Weingarten believes a system designed to help vulnerable students is becoming distorted by access and privilege.
“The accommodations were meant to level the playing field,” she said. “But what’s happening is they’re tilting the playing field toward those with money and access.”
The $10,000 Workaround
Much of the anger centers on reports that some affluent parents are spending between $2,000 and $10,000 on neuropsychological evaluations in hopes of obtaining diagnoses that unlock extra time.
Attorney Clint Barkdoll said many families appear to target diagnoses that are difficult to objectively measure.
“A lot of times they’re looking for something like anxiety or something that’s sort of intangible like that, that they know is just enough to get them the special accommodations,” Barkdoll said. He noted that some students reportedly receive “hours of additional time,” which critics see as a major advantage on a time-sensitive test.
Barkdoll also pointed to another complaint fueling outrage among parents: colleges do not know whether a score came from standard testing conditions or a heavily accommodated version.
“If you are given more time, those accommodations are not noted on your final score,” he said, meaning colleges have “no idea” whether students completed the exam under normal time limits or with additional hours.
He also questioned the lengths some families go to when many colleges no longer even require SAT scores.
“The families that are doing this must feel that they’re still gaining some advantage,” Barkdoll said.
Scott Hamilton: ‘Not Finishing the SAT Is Not a Disability’
Scott Hamilton, an Atlanta clinical psychologist, has become one of the clearest voices warning that the system may be drifting too far.
Hamilton described a “surreal” experience after evaluating a student whose family hoped to secure accommodations. When he concluded the student did not qualify, he said the parents became angry.

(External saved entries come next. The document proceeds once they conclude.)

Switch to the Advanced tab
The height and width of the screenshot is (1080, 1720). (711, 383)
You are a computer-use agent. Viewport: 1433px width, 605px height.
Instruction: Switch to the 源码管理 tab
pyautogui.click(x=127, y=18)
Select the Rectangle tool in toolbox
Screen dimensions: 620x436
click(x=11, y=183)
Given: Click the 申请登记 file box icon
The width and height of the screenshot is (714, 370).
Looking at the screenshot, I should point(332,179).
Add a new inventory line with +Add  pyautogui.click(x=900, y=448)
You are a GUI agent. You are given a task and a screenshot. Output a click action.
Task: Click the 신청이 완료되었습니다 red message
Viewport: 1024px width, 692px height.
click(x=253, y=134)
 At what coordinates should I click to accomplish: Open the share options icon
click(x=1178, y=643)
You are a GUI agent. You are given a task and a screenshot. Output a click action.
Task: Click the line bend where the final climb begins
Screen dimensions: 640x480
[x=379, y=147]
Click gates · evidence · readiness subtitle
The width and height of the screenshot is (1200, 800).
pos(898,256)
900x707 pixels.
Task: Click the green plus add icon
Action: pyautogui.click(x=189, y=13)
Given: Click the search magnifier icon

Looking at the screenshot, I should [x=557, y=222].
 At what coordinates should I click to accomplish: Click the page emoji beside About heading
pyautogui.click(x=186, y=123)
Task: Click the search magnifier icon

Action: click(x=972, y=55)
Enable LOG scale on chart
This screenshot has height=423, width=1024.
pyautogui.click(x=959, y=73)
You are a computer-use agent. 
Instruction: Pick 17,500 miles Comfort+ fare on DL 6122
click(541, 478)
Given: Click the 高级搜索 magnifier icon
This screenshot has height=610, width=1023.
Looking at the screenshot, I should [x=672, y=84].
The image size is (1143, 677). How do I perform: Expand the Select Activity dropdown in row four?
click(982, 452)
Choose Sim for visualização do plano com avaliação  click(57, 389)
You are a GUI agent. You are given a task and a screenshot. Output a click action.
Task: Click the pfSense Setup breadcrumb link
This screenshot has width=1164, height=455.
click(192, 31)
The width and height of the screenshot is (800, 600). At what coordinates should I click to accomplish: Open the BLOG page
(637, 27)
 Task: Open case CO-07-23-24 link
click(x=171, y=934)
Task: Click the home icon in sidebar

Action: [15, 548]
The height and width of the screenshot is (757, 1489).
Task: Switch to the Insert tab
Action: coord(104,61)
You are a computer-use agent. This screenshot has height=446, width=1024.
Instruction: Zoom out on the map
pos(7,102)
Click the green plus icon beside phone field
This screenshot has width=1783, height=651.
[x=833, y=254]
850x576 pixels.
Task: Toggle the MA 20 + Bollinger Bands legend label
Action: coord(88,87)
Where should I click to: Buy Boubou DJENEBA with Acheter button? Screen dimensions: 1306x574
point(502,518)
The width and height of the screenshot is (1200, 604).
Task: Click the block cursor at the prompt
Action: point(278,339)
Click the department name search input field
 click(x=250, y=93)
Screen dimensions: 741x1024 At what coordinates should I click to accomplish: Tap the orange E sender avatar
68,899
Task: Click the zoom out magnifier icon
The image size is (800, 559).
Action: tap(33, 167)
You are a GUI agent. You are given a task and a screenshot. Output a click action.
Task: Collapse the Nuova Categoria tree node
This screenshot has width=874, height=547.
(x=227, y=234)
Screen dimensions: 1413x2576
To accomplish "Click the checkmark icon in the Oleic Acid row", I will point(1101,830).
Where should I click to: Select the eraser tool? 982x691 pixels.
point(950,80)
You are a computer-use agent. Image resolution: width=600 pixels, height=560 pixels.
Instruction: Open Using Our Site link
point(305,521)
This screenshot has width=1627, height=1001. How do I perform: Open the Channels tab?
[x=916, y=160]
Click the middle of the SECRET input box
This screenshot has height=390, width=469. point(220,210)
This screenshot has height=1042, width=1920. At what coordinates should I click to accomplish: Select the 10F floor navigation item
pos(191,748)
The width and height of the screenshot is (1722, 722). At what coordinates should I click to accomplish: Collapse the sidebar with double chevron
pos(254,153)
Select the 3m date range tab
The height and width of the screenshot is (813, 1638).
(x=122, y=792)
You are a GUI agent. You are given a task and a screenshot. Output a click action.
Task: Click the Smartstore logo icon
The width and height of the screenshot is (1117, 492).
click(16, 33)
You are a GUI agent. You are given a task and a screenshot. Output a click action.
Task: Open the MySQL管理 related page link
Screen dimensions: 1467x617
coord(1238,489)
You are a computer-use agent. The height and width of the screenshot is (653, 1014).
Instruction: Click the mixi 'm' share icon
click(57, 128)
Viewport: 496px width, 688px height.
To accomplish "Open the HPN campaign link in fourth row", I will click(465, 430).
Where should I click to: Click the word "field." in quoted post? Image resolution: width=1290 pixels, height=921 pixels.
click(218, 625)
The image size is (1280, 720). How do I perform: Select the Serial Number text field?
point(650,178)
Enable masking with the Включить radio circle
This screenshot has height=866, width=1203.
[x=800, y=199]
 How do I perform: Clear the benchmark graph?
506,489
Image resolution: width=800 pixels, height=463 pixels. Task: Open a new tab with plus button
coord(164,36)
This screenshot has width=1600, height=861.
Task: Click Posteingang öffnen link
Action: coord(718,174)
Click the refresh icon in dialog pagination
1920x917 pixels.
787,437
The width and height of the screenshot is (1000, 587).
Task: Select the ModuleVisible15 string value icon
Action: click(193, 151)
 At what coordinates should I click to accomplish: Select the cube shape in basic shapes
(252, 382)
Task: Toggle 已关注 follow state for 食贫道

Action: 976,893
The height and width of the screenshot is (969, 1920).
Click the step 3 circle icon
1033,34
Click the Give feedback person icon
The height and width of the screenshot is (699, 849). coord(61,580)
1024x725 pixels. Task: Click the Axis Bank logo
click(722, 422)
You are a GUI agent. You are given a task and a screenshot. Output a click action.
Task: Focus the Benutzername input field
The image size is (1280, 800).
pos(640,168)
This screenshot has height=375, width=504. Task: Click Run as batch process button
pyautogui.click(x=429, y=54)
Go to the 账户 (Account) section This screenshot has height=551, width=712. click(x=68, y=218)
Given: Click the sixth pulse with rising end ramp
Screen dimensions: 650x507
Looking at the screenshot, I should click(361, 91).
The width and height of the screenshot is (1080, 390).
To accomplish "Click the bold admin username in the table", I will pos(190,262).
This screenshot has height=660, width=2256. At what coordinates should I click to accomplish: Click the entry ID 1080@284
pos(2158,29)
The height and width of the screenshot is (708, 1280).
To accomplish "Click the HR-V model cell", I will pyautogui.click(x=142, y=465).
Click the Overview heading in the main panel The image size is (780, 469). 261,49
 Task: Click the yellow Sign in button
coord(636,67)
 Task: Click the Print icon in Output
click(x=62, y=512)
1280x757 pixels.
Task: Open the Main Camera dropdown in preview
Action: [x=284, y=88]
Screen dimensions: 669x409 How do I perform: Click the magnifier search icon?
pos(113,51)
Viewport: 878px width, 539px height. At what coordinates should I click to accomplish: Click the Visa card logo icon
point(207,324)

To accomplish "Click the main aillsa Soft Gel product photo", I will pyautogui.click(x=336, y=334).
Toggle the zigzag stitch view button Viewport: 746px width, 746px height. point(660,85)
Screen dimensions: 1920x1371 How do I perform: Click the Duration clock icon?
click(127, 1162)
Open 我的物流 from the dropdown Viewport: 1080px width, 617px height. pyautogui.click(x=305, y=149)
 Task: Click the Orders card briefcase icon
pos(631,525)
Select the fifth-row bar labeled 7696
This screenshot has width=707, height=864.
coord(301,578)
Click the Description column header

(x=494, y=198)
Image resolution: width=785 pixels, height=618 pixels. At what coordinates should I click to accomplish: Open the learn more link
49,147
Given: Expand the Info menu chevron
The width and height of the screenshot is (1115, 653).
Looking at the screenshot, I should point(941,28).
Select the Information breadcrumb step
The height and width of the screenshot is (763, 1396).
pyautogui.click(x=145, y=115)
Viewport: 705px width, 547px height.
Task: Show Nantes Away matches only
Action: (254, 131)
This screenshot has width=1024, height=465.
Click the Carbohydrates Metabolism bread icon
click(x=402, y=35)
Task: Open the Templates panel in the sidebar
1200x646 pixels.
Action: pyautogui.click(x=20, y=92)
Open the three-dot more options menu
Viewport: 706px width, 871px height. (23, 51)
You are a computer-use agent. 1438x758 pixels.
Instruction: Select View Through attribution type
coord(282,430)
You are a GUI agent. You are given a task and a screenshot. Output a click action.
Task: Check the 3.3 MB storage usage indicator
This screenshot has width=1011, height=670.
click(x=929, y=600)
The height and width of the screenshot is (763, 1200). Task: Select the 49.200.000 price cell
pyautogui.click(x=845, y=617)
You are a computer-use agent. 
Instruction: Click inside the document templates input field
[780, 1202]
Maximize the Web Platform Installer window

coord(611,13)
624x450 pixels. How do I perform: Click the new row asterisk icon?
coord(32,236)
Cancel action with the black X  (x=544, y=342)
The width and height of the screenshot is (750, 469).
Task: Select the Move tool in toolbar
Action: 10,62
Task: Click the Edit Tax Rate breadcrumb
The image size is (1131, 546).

“In what universe do we live in when I said their kid functions really well and they were mad at me?” Hamilton said. “Not finishing the SAT is not a disability.”
Hamilton added that it is unusual to diagnose learning disabilities for the first time late in high school and called evaluations suspiciously close to SAT season a “red flag.”
“I agree wholeheartedly that accommodations are being abused, and my profession has contributed to this,” Hamilton said. “I don’t think it’s a willful conspiracy, but we lean toward wanting to help.”
The Other Side of the Debate
Supporters of broader accommodations argue critics are missing the bigger issue: students who genuinely struggle but cannot afford evaluations or documentation.
Emily Tarconish believes access matters more than occasional abuse.
“I would rather open up access to the five kids who need accommodations but can’t afford documentation, and maybe there’s one person who has paid for an evaluation, and they really don’t need it,” Tarconish said.
But for angry parents watching accommodation rates surge, the concern runs deeper than extra minutes on an exam. They see a culture increasingly suspicious of competition, uncomfortable with pressure, and eager to soften standards in the name of fairness or sympathy. To them, the SAT debate is about more than testing. It is about whether schools still believe achievement should come from meeting the same challenge under the same rules.